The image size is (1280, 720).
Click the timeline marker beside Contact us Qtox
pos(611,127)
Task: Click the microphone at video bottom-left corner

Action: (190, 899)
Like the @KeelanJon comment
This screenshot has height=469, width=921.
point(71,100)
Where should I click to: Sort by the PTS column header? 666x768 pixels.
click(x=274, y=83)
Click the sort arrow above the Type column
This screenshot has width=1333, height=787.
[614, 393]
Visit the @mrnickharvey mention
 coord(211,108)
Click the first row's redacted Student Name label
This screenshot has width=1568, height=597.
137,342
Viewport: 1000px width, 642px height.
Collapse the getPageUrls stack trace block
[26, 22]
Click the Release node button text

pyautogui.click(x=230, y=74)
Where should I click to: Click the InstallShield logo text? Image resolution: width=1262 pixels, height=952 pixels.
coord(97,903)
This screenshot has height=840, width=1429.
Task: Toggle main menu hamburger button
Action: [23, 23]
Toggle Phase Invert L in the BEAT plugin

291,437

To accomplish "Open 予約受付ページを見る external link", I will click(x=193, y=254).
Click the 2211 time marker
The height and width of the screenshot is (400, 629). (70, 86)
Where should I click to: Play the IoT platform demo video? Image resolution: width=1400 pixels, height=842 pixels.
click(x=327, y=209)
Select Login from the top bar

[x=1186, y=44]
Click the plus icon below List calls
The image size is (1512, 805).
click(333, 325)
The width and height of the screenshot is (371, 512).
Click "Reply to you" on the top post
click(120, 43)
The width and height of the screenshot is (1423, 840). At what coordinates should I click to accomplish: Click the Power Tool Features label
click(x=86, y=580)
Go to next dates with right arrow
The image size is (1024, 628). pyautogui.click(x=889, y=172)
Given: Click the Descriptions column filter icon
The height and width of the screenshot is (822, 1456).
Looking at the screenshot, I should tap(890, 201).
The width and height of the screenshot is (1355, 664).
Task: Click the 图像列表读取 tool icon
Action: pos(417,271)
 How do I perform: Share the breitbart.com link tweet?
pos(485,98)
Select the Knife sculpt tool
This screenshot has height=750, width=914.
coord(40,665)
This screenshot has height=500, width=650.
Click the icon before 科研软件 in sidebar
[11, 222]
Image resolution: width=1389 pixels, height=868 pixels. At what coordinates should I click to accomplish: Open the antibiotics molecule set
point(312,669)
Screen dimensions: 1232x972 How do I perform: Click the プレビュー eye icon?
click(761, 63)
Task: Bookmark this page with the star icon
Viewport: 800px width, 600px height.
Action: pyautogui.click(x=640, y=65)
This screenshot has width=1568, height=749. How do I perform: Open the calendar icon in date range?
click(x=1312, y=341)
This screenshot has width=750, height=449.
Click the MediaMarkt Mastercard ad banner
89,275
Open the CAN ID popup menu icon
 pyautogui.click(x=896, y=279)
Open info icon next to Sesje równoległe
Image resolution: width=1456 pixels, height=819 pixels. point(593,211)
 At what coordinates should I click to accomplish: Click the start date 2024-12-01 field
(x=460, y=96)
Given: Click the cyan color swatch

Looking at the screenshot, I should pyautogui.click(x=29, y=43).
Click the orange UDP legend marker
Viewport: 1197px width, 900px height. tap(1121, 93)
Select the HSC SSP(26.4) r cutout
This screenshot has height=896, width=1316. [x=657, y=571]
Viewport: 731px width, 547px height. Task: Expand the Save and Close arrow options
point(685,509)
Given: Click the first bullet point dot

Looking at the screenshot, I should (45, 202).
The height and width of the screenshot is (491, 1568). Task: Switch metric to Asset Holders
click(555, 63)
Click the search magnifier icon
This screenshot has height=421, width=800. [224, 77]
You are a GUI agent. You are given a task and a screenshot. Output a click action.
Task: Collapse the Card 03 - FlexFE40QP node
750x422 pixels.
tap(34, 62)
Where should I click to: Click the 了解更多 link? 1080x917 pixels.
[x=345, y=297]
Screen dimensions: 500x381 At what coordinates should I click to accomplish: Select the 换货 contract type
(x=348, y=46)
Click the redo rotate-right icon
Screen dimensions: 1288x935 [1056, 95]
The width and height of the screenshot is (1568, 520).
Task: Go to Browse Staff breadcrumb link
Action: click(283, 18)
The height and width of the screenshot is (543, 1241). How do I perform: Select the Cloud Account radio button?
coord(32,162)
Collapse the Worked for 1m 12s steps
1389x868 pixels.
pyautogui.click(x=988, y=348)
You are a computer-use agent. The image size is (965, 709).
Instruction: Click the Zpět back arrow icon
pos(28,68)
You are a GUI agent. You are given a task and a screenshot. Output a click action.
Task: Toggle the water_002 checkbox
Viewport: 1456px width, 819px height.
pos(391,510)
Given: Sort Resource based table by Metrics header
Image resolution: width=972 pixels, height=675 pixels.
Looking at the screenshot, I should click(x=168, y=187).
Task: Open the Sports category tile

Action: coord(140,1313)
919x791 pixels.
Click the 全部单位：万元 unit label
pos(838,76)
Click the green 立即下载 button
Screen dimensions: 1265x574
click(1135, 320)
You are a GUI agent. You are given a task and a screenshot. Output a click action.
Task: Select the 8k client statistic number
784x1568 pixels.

###

• EXERCISE TASK: Pick out every line in the rows above that contains the word "node", and copy each one. Case counts.

• SOLUTION TO THIS EXERCISE:
Click the Release node button text
Task: Collapse the Card 03 - FlexFE40QP node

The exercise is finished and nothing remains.